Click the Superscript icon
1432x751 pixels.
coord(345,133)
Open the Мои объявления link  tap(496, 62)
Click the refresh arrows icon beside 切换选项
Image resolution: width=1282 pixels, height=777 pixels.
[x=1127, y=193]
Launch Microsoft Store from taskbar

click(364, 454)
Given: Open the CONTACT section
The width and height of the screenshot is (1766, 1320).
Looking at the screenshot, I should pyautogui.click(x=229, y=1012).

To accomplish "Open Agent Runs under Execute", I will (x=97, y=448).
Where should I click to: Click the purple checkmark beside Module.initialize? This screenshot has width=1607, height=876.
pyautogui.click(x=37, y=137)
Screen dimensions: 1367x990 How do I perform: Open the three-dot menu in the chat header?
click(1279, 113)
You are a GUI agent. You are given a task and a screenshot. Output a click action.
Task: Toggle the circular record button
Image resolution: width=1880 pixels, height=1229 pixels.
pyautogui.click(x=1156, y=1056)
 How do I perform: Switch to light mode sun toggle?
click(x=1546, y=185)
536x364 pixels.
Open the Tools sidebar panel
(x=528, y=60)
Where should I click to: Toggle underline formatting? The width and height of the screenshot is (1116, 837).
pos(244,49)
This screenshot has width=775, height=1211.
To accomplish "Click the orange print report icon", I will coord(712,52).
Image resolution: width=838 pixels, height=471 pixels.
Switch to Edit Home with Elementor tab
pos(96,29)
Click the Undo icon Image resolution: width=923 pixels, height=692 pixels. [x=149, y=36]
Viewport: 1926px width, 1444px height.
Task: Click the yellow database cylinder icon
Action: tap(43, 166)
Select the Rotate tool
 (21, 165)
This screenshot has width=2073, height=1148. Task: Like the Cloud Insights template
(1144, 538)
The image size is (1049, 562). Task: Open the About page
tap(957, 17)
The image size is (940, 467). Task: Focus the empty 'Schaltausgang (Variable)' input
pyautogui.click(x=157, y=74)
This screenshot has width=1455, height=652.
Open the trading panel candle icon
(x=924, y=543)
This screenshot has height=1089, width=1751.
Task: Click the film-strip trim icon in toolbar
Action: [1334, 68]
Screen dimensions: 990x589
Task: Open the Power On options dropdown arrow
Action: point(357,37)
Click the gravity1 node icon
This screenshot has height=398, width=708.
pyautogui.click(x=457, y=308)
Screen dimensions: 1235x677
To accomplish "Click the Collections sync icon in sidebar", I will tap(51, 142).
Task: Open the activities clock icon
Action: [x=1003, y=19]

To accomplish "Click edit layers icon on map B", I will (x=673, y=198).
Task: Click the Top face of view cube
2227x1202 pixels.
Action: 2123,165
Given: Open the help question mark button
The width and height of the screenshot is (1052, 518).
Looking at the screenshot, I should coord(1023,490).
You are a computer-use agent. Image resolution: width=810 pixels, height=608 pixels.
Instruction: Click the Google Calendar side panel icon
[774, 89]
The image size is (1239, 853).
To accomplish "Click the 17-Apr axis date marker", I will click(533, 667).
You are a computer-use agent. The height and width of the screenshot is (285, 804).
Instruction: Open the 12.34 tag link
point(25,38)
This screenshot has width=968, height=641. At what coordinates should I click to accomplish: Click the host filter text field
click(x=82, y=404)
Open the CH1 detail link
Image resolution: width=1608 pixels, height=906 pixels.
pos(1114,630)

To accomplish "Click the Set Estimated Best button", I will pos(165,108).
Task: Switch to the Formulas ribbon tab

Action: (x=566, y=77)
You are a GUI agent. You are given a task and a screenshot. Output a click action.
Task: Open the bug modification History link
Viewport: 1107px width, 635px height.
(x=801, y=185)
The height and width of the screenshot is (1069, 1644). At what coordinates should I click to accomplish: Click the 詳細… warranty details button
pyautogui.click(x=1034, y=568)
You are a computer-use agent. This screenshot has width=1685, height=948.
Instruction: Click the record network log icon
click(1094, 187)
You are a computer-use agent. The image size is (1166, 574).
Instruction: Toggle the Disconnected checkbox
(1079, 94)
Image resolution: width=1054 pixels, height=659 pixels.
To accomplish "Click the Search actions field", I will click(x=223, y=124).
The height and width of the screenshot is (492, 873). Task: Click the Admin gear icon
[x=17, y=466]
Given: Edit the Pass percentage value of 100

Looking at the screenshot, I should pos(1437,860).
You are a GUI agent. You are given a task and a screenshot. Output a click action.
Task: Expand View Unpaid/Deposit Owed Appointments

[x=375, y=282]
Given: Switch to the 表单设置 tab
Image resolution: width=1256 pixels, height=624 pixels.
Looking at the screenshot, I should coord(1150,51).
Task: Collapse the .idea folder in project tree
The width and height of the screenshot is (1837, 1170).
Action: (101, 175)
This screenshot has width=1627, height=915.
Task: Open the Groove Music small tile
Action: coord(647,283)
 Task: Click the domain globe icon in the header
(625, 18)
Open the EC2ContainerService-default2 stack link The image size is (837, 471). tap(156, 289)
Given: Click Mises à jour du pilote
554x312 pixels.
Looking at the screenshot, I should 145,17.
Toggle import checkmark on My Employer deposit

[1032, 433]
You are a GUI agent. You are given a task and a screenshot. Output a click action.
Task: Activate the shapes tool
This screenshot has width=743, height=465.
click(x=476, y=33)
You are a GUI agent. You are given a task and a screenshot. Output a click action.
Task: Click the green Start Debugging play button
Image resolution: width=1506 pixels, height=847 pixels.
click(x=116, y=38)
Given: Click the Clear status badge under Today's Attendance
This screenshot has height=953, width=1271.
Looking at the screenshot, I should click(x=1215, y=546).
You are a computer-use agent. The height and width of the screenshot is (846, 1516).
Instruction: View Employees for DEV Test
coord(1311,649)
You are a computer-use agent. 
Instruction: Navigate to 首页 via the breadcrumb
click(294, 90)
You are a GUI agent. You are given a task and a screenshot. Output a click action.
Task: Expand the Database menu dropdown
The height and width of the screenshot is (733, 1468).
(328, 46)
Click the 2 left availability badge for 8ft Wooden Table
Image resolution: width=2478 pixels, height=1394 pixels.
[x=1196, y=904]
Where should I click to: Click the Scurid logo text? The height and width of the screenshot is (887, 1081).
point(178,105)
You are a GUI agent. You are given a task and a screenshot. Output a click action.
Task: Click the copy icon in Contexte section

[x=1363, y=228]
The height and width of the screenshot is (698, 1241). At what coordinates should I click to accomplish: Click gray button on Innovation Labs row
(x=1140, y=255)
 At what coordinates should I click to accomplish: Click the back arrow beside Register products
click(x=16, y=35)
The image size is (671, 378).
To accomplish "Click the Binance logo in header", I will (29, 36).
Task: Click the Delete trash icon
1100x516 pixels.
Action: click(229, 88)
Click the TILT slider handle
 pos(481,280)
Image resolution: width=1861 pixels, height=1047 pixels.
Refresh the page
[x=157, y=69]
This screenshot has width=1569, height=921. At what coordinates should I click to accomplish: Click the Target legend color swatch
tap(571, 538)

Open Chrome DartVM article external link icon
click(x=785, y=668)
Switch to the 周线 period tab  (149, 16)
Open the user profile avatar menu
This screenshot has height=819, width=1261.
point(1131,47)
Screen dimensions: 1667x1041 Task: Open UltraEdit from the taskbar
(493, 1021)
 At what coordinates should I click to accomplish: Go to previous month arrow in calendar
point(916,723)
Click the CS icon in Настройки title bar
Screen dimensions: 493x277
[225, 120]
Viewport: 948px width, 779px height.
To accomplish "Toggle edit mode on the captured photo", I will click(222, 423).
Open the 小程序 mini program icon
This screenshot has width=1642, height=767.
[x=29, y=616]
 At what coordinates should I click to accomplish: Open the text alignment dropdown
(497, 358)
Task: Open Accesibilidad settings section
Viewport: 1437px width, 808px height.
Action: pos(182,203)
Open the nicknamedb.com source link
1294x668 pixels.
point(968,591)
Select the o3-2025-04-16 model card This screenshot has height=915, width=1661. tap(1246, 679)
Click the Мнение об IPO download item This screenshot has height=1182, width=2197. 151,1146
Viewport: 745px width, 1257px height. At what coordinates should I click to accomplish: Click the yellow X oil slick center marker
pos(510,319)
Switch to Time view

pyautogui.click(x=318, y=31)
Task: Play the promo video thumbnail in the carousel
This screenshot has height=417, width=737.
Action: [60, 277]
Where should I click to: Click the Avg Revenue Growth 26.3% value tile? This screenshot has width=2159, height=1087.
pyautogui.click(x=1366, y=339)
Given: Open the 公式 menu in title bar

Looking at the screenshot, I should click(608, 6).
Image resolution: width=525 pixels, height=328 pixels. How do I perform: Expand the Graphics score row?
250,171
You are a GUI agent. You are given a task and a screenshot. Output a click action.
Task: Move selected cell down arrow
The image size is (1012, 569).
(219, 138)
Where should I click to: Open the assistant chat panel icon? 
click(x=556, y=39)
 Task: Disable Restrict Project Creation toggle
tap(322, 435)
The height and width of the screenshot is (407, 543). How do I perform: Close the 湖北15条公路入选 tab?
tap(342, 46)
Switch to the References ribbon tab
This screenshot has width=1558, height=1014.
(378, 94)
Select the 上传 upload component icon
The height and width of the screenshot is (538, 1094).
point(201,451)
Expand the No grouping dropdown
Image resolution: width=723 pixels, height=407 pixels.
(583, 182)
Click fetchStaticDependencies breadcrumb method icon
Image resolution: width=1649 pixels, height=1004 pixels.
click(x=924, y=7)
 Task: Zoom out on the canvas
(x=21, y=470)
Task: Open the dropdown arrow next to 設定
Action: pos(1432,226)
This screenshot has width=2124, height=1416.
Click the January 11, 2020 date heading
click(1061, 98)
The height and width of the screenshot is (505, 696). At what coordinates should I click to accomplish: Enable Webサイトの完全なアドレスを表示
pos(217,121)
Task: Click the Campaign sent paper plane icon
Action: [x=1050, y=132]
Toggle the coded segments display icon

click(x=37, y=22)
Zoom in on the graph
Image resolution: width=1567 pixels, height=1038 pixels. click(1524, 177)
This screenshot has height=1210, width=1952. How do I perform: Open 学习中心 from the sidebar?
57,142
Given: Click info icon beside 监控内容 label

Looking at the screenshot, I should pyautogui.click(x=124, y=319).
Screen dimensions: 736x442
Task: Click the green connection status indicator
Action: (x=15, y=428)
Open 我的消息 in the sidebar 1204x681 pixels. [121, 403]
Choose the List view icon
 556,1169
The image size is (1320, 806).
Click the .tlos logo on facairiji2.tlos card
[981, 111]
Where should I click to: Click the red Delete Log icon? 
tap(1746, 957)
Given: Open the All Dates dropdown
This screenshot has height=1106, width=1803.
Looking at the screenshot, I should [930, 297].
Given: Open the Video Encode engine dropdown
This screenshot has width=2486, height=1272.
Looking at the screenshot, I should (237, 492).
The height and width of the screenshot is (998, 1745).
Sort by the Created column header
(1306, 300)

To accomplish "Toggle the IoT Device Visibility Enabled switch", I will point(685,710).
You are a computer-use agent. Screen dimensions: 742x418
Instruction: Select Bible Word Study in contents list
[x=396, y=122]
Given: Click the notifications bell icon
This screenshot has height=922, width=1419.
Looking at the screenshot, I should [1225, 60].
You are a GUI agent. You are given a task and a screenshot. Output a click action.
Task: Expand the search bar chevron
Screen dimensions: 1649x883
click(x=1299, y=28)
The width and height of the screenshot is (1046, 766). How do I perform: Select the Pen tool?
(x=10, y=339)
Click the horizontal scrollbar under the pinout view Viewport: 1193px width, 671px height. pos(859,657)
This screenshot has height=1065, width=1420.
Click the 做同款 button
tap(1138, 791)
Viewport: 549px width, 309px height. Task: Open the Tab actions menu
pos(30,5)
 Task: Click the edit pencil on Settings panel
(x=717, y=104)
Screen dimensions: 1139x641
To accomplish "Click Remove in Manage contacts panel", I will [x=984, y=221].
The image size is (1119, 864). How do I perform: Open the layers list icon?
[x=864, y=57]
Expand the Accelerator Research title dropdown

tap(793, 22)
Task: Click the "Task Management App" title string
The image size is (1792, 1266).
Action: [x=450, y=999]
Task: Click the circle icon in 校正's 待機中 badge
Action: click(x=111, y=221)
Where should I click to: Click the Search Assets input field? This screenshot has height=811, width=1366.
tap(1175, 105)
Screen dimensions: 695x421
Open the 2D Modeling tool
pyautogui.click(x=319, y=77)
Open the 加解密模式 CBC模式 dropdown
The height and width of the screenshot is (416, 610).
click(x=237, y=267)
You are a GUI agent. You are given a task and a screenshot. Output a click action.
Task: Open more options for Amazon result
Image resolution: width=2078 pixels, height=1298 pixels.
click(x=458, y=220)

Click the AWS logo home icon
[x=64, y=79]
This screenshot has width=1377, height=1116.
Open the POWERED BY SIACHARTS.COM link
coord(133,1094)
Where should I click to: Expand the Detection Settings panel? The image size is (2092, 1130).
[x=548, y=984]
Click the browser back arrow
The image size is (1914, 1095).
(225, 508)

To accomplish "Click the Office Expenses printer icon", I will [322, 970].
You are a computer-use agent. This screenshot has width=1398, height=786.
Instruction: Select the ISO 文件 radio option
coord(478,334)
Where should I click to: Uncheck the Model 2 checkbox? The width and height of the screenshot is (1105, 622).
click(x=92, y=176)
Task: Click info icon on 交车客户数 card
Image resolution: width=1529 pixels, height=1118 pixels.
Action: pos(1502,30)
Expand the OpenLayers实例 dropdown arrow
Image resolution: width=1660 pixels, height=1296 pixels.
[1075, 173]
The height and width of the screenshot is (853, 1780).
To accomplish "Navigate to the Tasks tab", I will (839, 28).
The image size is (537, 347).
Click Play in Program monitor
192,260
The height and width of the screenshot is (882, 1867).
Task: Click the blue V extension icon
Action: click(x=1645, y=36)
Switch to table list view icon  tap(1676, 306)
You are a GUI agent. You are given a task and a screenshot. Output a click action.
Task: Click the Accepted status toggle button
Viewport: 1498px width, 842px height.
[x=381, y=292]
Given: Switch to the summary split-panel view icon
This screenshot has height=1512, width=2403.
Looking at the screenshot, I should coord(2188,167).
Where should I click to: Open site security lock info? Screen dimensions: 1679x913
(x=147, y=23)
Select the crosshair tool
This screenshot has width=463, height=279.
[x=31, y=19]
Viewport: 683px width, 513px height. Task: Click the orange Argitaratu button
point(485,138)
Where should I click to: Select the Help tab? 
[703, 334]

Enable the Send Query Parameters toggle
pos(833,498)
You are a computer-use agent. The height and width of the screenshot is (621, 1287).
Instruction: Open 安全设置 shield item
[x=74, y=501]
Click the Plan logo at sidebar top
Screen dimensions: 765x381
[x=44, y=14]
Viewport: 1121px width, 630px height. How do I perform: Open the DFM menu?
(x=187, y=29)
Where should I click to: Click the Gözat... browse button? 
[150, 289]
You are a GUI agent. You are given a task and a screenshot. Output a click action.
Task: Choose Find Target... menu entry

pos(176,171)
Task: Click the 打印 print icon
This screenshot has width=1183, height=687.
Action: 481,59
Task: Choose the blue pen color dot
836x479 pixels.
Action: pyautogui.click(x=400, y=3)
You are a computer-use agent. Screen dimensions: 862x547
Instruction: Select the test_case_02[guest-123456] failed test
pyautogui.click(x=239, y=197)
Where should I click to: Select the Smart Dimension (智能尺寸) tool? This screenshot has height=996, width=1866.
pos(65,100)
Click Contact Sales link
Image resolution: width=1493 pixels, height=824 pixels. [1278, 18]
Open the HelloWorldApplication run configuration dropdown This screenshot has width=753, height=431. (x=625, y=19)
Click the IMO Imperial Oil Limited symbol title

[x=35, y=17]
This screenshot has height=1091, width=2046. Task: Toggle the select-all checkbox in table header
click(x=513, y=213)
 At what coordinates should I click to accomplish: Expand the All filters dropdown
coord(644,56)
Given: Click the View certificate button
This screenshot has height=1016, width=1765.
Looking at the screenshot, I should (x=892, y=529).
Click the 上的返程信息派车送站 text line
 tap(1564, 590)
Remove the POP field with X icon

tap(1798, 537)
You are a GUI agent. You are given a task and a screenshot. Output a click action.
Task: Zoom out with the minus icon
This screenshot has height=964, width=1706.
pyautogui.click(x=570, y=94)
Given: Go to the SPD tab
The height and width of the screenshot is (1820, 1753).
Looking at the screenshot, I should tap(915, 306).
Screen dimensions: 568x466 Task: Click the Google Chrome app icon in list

About this exercise:
Copy the stretch of the records above that runs from the line with "This screenshot has width=1569, height=921." through the line with "Click the CS icon in Настройки title bar". Both end lines belong in the copy, and nothing else does.

Task response:
This screenshot has width=1569, height=921. At what coordinates should I click to accomplish: Click the Target legend color swatch
tap(571, 538)

Open Chrome DartVM article external link icon
click(x=785, y=668)
Switch to the 周线 period tab  (149, 16)
Open the user profile avatar menu
This screenshot has height=819, width=1261.
point(1131,47)
Screen dimensions: 1667x1041 Task: Open UltraEdit from the taskbar
(493, 1021)
 At what coordinates should I click to accomplish: Go to previous month arrow in calendar
point(916,723)
Click the CS icon in Настройки title bar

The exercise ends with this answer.